If I had not done ssh-keygen and noticed the anomaly, I would have performed the wrong operation with the wrong credentials. This is a serious security issue.

If you continue this policy, you should stop calling this feature Virtual Machine. Like WSL.

kznrluk avatar Sep 24 '24 10:09 kznrluk

OrbStack is really the most amazing dev tool I've used in like 10 years! Seriously impressive, especially from such a small team. But there really should be a locked down mode. One rm -rf in the wrong dir inside the VM and you've just deleted all your files outside the VM.

hyperknot avatar Sep 24 '24 11:09 hyperknot

In fact, trying to completely separate them would be inconvenient in many ways, such as making them inaccessible via the shell like a traditional VM or requiring additional network configuration. In this regard, the OrbStack experience is excellent.

All I am asking for is just the ability to mount directories and control their location as needed.

kznrluk avatar Sep 24 '24 11:09 kznrluk

Yes, I agree, just let me disable the mounts.

hyperknot avatar Sep 24 '24 11:09 hyperknot

My ideal setup would be to run Orbs with optional isolation. Just giving us the flexibility of what and how much we want to lock down our Orbs would be super useful, so if I run a public facing server I don't have to worry about potential malware escaping the Orb and affecting my host or the Orb having access to sensitive documents, credentials or cryptographic keys, but if I run a dev environment that's only going to be accessed locally from the host it can be opened up more to allow easy file transfers, kind of like how it already is at the moment.

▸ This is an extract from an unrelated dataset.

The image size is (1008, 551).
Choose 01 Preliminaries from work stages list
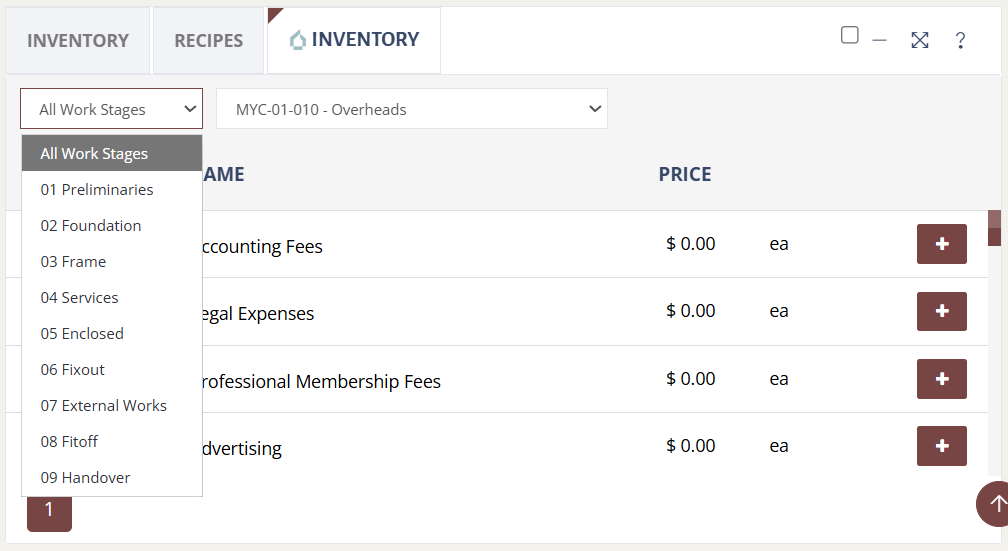[x=97, y=190]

In other words, if there is a way to manually define a shared directory(ies),let me have control over where it's located and also give me some preset options like how it currently works with Documents or Home folders. Let me choose if I want it to be completely isolated, one-way sharing (Host -> VM) or bi-directional (Host <-> VM). That way for standard dev work, the shared folders conveniently works, but for other uses the Orb is locked down, more secure and can only be accessed via standard SSH pubkey or similar methods.

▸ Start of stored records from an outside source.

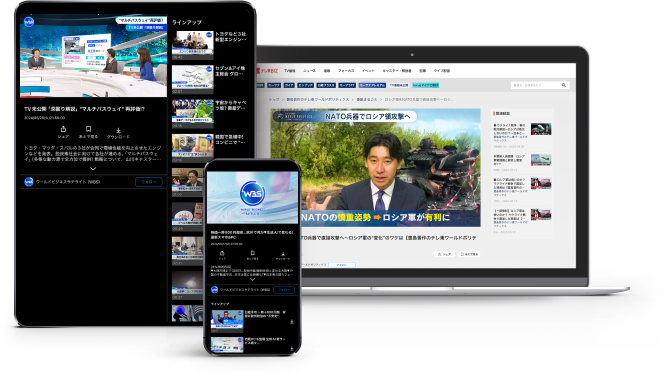Tap the WBS channel logo on tablet
Screen dimensions: 665x375
coord(29,182)
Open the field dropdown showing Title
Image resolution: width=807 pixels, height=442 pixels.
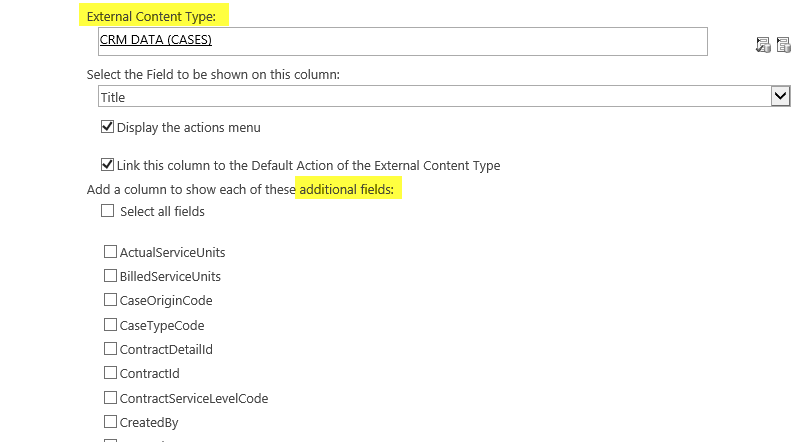pos(444,96)
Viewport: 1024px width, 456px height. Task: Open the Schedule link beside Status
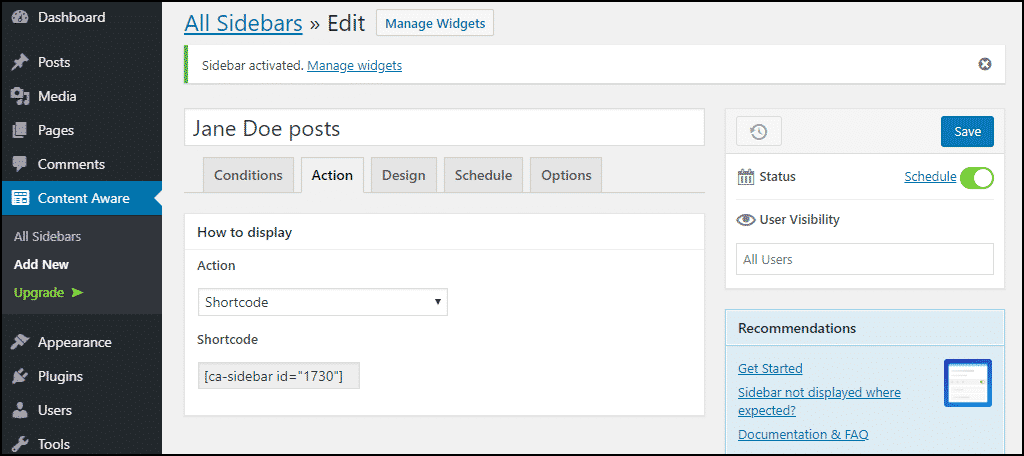[x=930, y=176]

InferiusFurious avatar Sep 24 '24 11:09 InferiusFurious

@hyperknot @InferiusFurious please check out my wrapper made for OrbStack (but works with any Docker compatible). It isolates the current directory, and behaves like a foreground-mode shell

Link: https://github.com/jrz/container-shell

jrz avatar Sep 25 '24 15:09 jrz

If you just care about safeguarding your mac files and are ok with them being read-only, this worked for me (run on your linux VM):

$ sudo mount -o remount,ro /mnt/mac

Confirm that all volumes have been set to read-only status:

$ mount | grep -w mac

mac on /mnt/mac type virtiofs (ro,relatime)
mac on /Applications type virtiofs (ro,relatime)
mac on /Library type virtiofs (ro,relatime)
mac on /Users type virtiofs (ro,relatime)
mac on /Volumes type virtiofs (ro,relatime)
mac on /private type virtiofs (ro,relatime)

The read-only status appears to persist across reboots as well.

I can change it all back by adding the rw, followed by a reboot:

$ sudo mount -o remount,rw /mnt/mac
$ sudo reboot

gillisd avatar Sep 27 '24 17:09 gillisd

@winterqt is this planned for a future version?